*YOUR INSTRUCTIONS*
Look through the listing below and report how many lines contain "agent", as a bare number.

*LISTED ENTRIES*
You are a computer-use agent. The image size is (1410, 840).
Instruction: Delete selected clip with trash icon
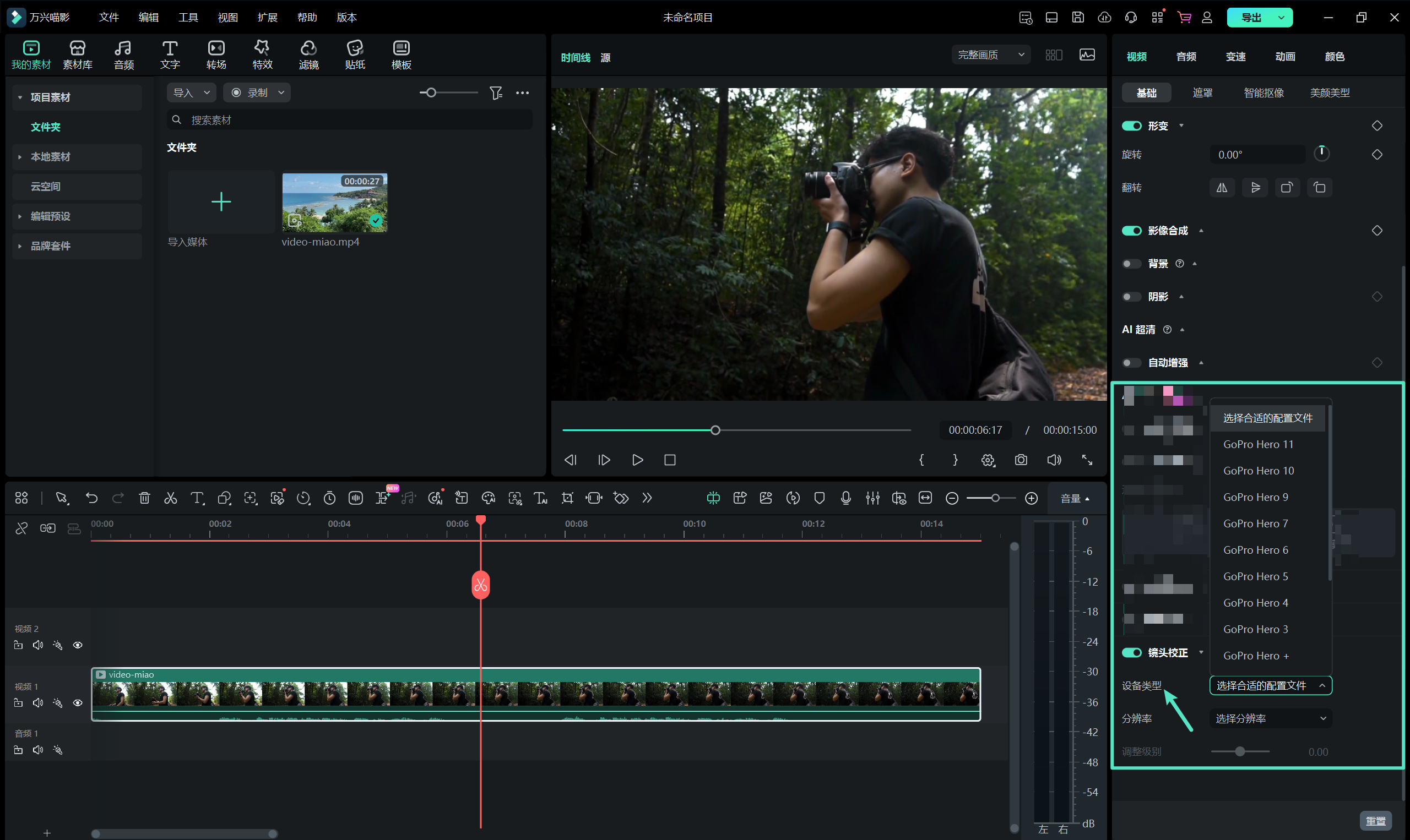(144, 498)
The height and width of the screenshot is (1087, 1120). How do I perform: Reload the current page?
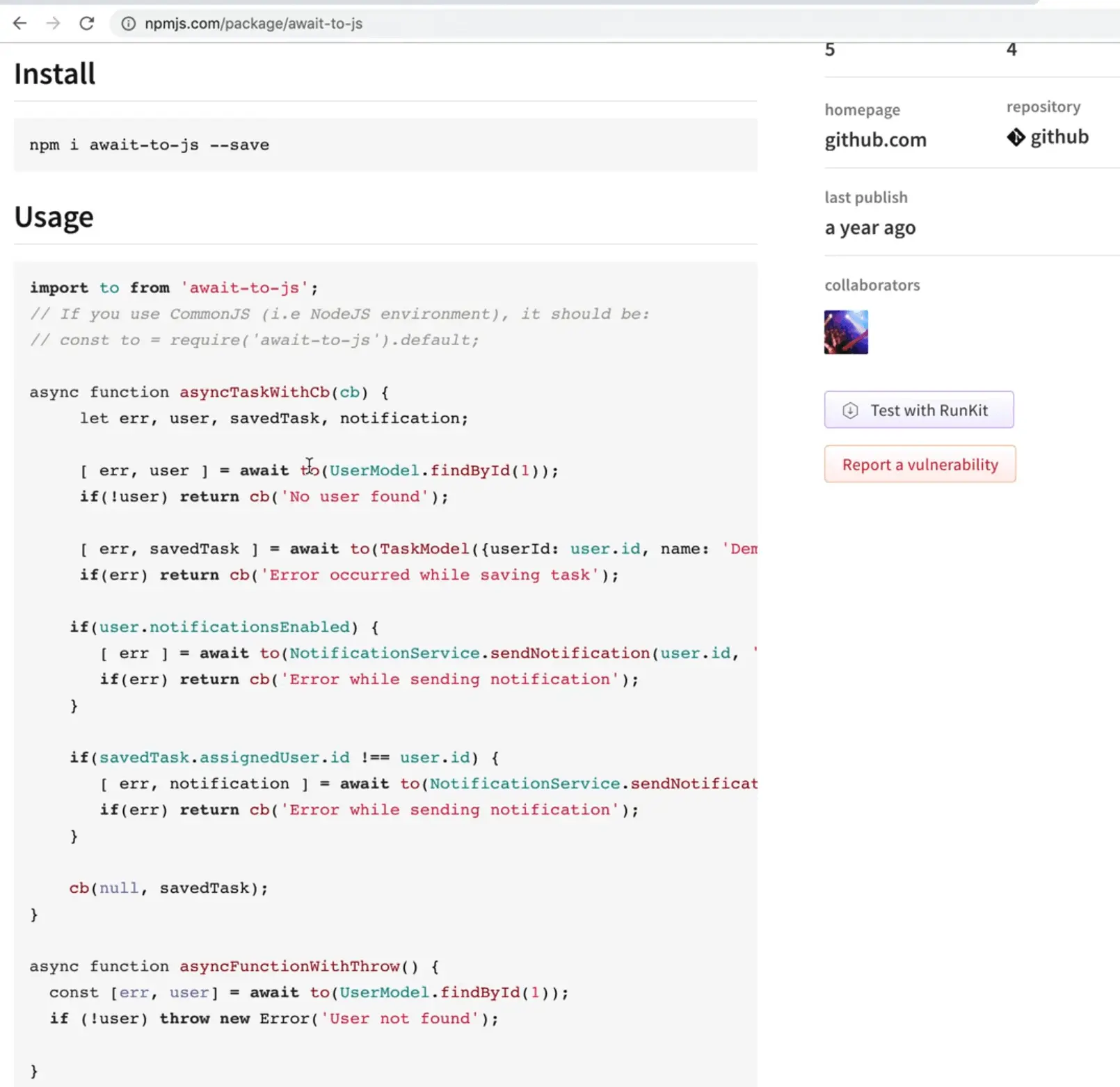coord(87,23)
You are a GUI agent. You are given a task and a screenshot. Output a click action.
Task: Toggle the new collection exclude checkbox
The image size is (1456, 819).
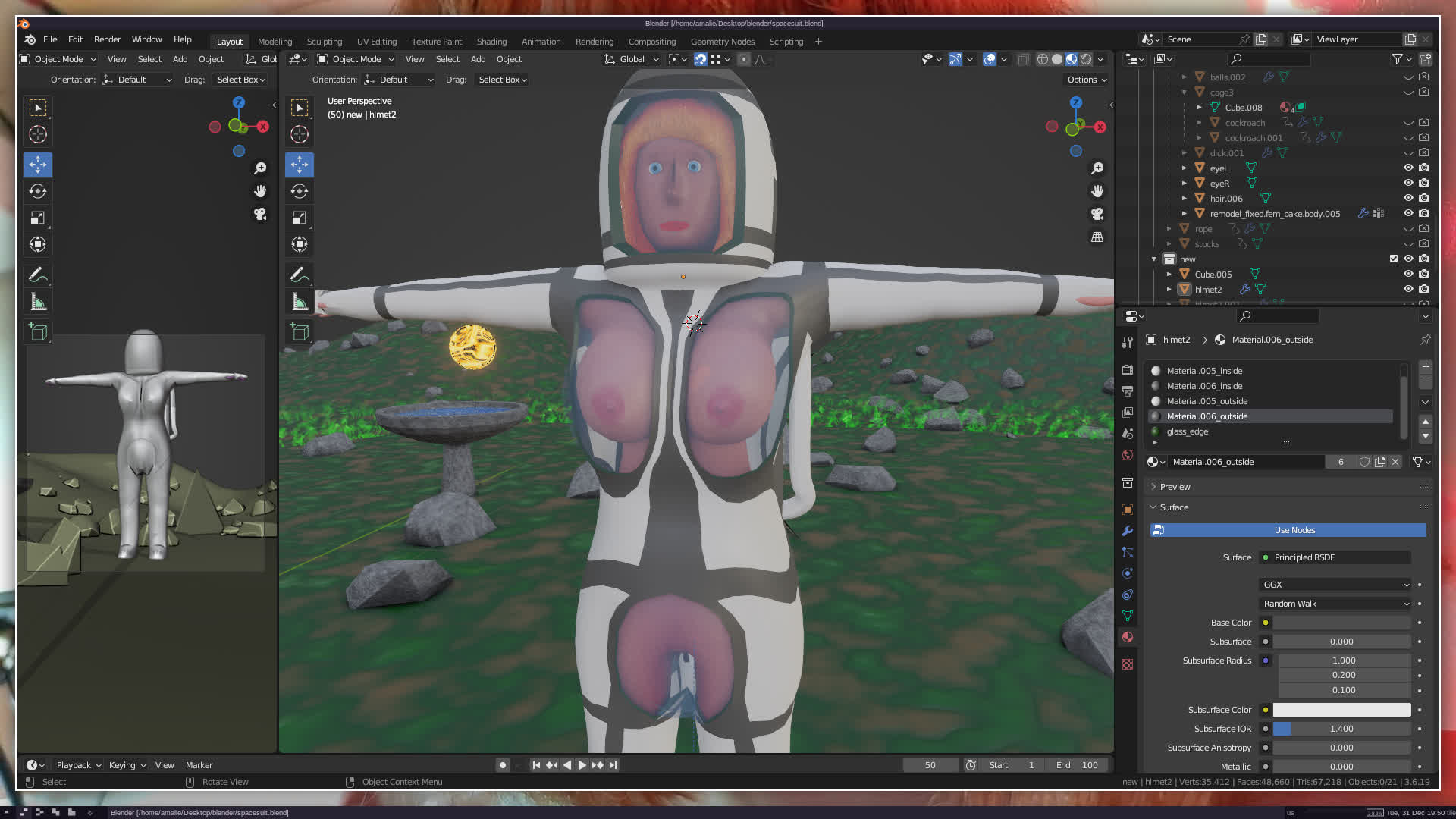click(1393, 259)
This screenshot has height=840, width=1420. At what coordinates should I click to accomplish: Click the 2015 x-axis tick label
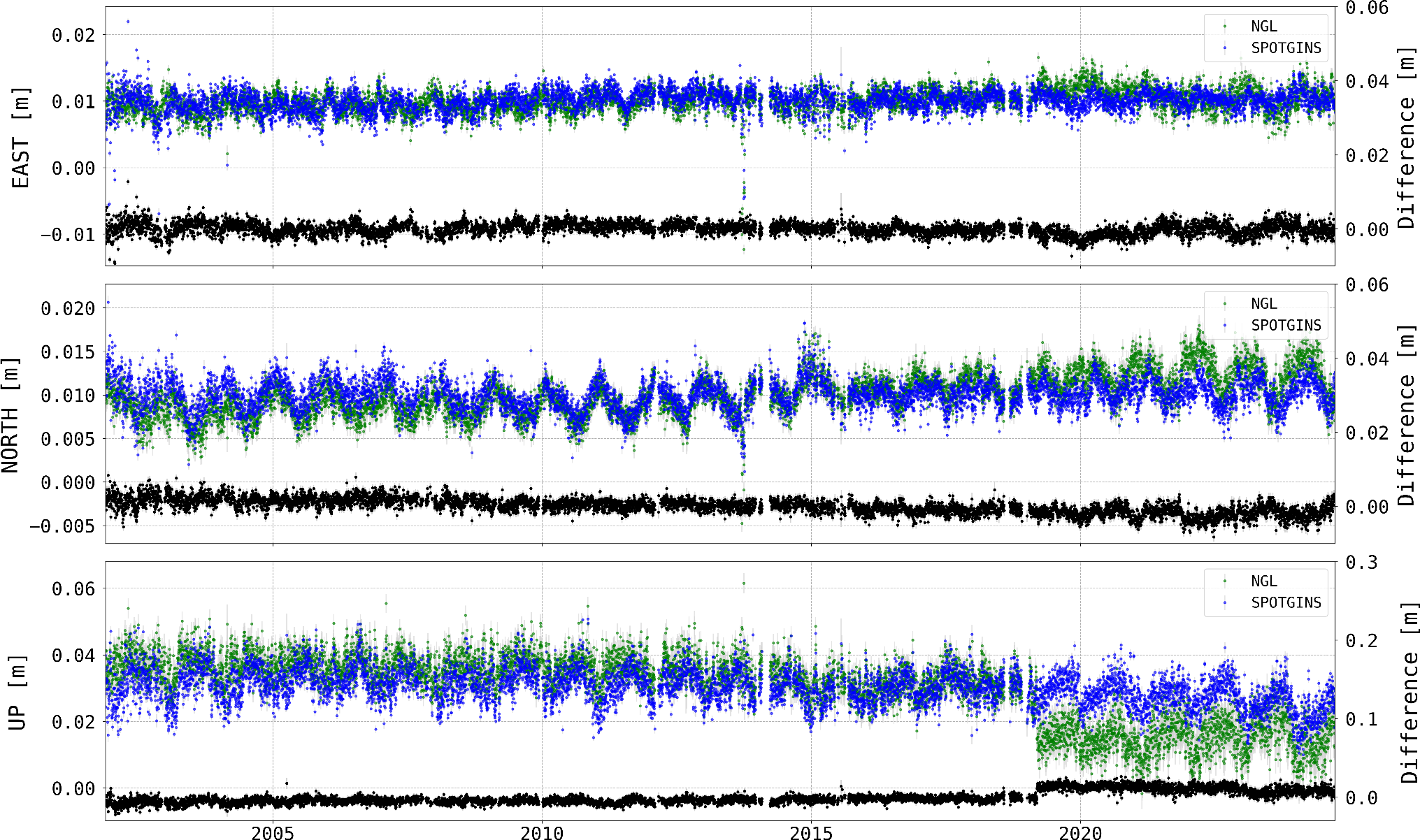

*ANSWER TO THE PROBLEM*
2